Bison mainly forage on native or tame pasture grasses. Salt licks are provided for minerals. Most bison also eat a combination supplement of grains, hay or silage at specific times. A few farmers raise their animals with a total dependence on grass/pasture rations. Completely grass-fed bison have a yellow-white fat and a slightly different taste.
Prior to breeding, the cows are often given a supplement to help improve fertility. Some U.S. and Canadian farmers, with less land for pasture, begin feeding young bison a supplement grain ration at weaning time and continue to feed grain rations until the meat animals go to market. Most Canadian farmers provide a grain supplement for 90 to 120 days before the meat bulls go to market. The grain makes the fat cover white and takes away any grassy overtone in taste.

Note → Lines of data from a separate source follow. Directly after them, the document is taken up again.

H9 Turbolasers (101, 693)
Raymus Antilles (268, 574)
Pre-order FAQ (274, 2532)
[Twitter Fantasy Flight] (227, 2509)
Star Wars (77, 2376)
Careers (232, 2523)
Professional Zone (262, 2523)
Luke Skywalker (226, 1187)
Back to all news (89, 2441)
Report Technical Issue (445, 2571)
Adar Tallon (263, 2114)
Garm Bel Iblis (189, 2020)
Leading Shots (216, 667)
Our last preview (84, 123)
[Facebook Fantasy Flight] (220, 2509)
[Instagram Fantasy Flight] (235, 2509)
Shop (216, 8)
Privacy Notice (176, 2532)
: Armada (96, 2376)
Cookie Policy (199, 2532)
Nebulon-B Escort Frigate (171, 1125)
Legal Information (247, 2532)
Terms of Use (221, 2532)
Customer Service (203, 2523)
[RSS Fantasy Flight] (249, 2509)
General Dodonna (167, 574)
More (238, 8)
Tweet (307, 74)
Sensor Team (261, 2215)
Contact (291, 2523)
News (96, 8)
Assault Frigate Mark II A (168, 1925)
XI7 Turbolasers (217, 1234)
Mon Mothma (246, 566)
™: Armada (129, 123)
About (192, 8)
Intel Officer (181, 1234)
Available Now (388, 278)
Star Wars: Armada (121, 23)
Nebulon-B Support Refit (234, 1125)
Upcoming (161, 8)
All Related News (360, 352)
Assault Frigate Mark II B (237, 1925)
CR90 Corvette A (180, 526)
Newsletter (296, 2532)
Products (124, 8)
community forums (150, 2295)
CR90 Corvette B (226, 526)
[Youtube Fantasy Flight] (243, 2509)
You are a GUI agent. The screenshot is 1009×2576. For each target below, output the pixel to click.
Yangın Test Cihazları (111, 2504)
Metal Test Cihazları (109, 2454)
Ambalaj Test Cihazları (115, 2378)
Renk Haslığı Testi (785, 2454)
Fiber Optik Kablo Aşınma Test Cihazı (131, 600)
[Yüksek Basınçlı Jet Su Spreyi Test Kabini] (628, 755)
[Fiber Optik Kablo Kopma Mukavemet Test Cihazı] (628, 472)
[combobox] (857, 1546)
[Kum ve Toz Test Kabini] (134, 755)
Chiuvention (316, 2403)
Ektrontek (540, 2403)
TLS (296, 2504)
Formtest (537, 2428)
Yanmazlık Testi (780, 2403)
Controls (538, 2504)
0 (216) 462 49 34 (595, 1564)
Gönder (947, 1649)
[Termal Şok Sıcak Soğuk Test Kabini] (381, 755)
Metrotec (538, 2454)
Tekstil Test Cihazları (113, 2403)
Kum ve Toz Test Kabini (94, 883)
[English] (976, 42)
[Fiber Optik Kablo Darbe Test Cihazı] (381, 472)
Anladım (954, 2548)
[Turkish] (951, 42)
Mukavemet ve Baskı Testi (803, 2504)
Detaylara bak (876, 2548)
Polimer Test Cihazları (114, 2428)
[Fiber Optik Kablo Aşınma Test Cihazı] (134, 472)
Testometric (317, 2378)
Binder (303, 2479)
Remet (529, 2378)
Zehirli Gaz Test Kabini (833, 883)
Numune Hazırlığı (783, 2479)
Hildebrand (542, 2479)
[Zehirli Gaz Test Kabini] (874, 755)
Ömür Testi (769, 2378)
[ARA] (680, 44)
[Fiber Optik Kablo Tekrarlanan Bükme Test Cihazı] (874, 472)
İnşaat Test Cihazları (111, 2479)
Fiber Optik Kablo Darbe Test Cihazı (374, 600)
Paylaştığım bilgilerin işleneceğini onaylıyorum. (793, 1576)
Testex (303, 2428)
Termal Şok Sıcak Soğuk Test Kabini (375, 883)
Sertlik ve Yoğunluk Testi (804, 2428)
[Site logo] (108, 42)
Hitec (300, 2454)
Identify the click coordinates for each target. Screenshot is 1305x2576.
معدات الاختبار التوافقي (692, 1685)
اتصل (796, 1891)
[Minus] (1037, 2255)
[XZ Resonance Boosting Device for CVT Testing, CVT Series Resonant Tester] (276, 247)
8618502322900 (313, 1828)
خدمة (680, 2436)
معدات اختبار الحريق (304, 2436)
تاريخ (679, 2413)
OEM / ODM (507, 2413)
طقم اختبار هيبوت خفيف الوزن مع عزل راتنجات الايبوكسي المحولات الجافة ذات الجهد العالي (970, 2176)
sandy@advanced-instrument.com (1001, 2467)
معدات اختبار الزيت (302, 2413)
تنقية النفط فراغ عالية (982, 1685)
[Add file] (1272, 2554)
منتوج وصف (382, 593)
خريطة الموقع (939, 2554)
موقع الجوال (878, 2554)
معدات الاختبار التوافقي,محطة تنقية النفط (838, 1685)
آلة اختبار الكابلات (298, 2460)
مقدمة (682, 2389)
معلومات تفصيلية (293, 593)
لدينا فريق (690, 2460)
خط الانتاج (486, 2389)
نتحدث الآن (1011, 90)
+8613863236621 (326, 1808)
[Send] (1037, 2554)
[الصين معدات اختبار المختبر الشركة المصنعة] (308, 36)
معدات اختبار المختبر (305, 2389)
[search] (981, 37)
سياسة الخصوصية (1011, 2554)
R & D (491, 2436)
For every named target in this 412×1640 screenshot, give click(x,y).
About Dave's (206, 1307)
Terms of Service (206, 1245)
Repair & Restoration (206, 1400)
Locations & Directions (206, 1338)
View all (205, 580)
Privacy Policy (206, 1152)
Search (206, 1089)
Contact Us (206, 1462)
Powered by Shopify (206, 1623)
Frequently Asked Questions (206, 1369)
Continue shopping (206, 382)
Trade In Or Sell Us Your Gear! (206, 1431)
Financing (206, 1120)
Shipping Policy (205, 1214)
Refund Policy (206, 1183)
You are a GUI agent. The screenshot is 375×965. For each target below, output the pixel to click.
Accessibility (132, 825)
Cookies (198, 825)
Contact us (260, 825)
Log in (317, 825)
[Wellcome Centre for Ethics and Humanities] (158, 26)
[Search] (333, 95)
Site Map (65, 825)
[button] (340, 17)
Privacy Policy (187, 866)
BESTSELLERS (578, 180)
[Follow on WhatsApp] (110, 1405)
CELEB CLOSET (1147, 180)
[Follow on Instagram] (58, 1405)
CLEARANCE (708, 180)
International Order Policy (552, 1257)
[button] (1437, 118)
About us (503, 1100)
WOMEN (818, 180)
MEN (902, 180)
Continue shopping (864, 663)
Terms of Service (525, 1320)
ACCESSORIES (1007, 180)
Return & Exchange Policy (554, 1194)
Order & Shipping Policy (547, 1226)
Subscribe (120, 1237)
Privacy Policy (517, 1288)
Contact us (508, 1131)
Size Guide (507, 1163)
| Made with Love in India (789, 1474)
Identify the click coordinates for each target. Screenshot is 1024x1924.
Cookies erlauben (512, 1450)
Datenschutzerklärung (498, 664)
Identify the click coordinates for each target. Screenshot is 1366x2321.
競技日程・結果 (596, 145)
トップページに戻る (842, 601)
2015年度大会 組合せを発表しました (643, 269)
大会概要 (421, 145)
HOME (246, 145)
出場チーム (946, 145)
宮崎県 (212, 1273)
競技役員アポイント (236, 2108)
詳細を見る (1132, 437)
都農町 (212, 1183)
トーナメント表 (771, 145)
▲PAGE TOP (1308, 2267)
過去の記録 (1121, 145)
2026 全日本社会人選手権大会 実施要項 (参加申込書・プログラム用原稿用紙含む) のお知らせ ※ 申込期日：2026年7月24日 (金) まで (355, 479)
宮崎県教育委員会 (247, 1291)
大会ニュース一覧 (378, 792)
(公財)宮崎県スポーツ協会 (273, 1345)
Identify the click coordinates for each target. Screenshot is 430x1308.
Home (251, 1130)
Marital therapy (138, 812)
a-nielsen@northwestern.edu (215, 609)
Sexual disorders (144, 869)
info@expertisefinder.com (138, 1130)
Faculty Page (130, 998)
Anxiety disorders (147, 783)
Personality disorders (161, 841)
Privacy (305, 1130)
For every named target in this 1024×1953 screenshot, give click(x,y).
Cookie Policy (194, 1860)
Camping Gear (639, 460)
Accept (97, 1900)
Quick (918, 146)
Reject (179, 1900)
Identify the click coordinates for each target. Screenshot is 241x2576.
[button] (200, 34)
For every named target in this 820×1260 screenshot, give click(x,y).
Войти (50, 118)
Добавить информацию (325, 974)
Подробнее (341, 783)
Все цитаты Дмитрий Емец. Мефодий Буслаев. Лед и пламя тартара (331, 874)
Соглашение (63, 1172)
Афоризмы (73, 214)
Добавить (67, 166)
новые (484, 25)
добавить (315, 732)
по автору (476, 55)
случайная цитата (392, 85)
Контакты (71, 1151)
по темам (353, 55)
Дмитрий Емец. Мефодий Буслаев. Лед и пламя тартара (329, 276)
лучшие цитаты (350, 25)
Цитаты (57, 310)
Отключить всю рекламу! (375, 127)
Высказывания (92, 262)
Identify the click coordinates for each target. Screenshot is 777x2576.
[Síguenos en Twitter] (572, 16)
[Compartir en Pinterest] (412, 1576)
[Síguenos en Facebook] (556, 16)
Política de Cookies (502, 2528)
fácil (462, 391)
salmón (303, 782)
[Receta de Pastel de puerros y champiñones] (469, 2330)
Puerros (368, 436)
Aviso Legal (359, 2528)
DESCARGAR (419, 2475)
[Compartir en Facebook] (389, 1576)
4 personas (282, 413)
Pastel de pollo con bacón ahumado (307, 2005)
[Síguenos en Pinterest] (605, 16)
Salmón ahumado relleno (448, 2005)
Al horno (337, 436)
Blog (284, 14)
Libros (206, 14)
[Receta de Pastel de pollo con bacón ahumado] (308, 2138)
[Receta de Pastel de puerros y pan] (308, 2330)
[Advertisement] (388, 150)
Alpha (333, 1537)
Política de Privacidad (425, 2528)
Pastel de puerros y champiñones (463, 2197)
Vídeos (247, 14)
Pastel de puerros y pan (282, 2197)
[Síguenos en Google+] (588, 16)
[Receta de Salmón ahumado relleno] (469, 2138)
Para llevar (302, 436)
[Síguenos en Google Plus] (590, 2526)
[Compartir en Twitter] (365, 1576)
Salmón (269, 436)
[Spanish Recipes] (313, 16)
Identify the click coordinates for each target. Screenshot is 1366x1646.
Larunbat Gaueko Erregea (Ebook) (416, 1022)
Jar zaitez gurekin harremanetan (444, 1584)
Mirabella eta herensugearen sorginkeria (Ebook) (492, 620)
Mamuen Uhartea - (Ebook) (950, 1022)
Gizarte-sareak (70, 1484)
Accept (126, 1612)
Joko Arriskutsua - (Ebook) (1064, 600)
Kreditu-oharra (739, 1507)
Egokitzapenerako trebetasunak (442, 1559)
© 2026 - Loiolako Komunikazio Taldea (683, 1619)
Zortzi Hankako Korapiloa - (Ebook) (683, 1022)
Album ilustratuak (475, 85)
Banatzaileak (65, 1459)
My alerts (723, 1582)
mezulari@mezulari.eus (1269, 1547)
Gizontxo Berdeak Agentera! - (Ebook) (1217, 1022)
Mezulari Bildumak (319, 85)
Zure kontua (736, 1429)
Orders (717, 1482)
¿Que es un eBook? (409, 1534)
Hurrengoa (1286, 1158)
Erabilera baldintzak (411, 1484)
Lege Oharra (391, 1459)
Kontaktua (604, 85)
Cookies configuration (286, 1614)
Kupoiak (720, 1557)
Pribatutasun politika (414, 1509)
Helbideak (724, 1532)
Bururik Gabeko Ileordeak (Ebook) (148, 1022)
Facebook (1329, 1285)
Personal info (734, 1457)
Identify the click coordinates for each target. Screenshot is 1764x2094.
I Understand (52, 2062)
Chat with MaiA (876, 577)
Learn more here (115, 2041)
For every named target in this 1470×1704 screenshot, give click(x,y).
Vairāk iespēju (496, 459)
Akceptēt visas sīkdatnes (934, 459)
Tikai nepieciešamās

The return of the bison to North America’s range and pasture lands means an important part of an ecosystem is back in place, restoring health and balance to the whole system.
Bison Livestock Practice
- NO Growth Stimulants
- NO Growth Hormones
- NO Antibiotics in Feeds
Bison are seldom sick. A producer may use an approved antibiotic to treat an animal. A few producers choose to buy organically grown grains to use in their feeding practices and do not use any artificial fertilizer on their land, thereby qualifying for organic farming certification. Experience has taught producers a great deal about the best management techniques and uniformly they respect and admire the bison for its healthy vigour and stamina.